## START Document excerpt
Implementing iOS Notes' Document Scanning Feature with Apple's Official API

Under its unassuming name, the iOS Notes App offers a plethora of powerful features, with document scanning being one I frequently use. Recently, in my spare time, I revisited and learned from a WWDC session on this feature, gaining valuable insights. Apple has long provided all the necessary tools for this. This article introduces how to implement a feature similar to the Notes app’s document scanning using system frameworks like VisionKit, Vision, NaturalLanguage, and CoreSpotlight.

Using VisionKit to Capture Recognizable Images

Introduction to VisionKit

VisionKit is a compact framework that enables your app to use the system’s document scanner. Present a full-screen camera view using VNDocumentCameraViewController. Receive callbacks from the document camera, such as completing a scan, by implementing VNDocumentCameraViewControllerDelegate in your view controller.

It offers developers the ability to capture and process images (perspective transformation, color processing, etc.) with the same document scanning appearance as in Notes.

How to Use VisionKit

VisionKit is straightforward and requires no configuration.

Request Camera Permission in the App

Add the NSCameraUsageDescription key in the info and state the reason for using the camera.

Creating a VNDocumentCameraViewController

VNDocumentCameraViewController doesn’t offer any configuration options; simply declare an instance to use it.

The following code demonstrates its use in SwiftUI:

Swift

import VisionKit

struct VNCameraView: UIViewControllerRepresentable {
    @Binding var pages:[ScanPage]
    @Environment(\.dismiss) var dismiss

    typealias UIViewControllerType = VNDocumentCameraViewController

    func makeUIViewController(context: Context) -> VNDocumentCameraViewController {
        let controller = VNDocumentCameraViewController()
        controller.delegate = context.coordinator
        return controller
    }

    func updateUIViewController(_ uiViewController: VNDocumentCameraViewController, context: Context) {}

    func makeCoordinator() -> VNCameraCoordinator {
        VNCameraCoordinator(pages: $pages, dismiss: dismiss)
## END Document excerpt
## START Supplied material
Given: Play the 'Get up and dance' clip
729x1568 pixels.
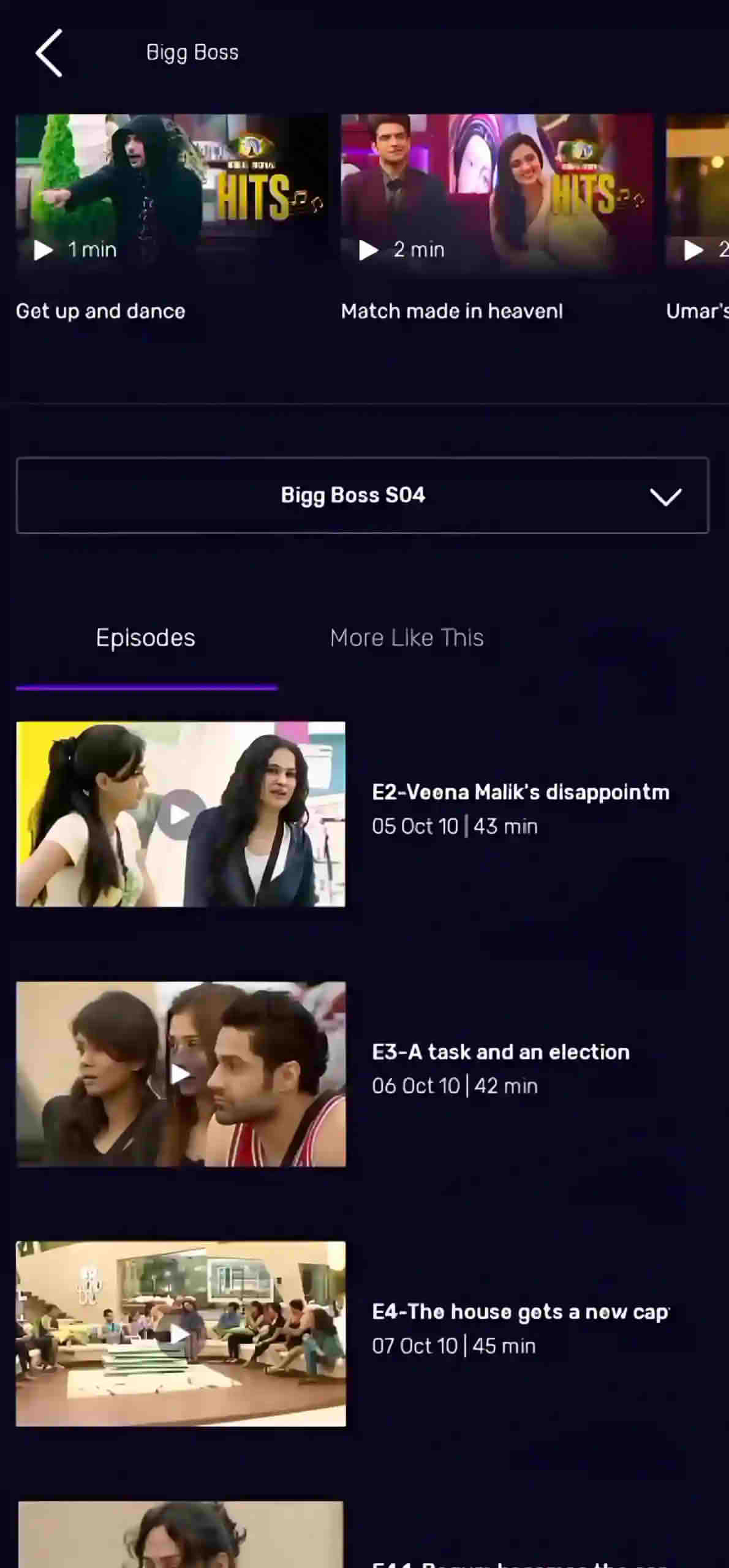Looking at the screenshot, I should click(172, 193).
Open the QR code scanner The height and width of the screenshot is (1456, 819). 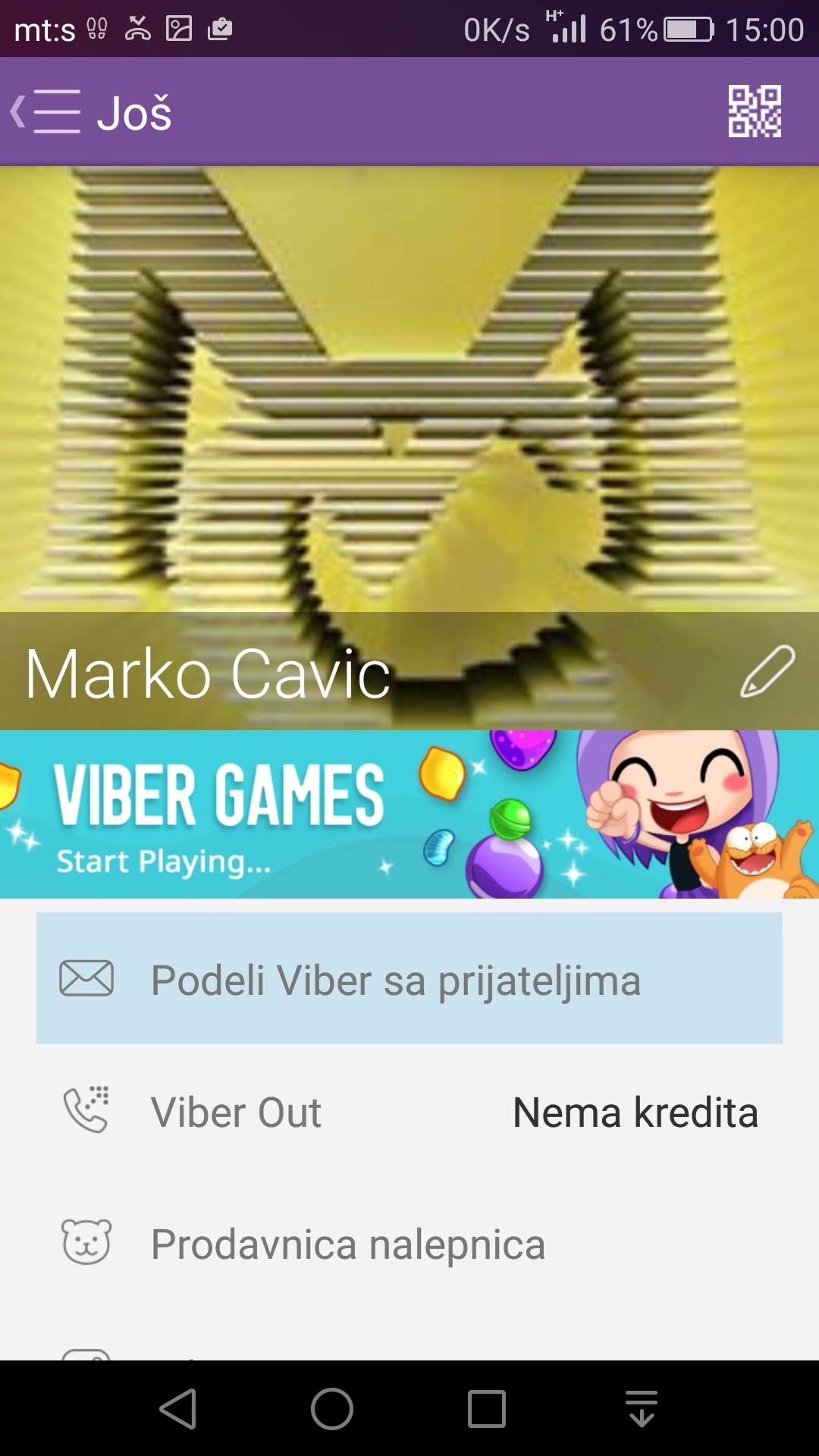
## END Supplied material
§ What you are asked to do: Reproduce verbatim the stretch of the document-scanning article above from "VisionKit is a" through "requires no configuration.".

§ Solution:
VisionKit is a compact framework that enables your app to use the system’s document scanner. Present a full-screen camera view using VNDocumentCameraViewController. Receive callbacks from the document camera, such as completing a scan, by implementing VNDocumentCameraViewControllerDelegate in your view controller.

It offers developers the ability to capture and process images (perspective transformation, color processing, etc.) with the same document scanning appearance as in Notes.

How to Use VisionKit

VisionKit is straightforward and requires no configuration.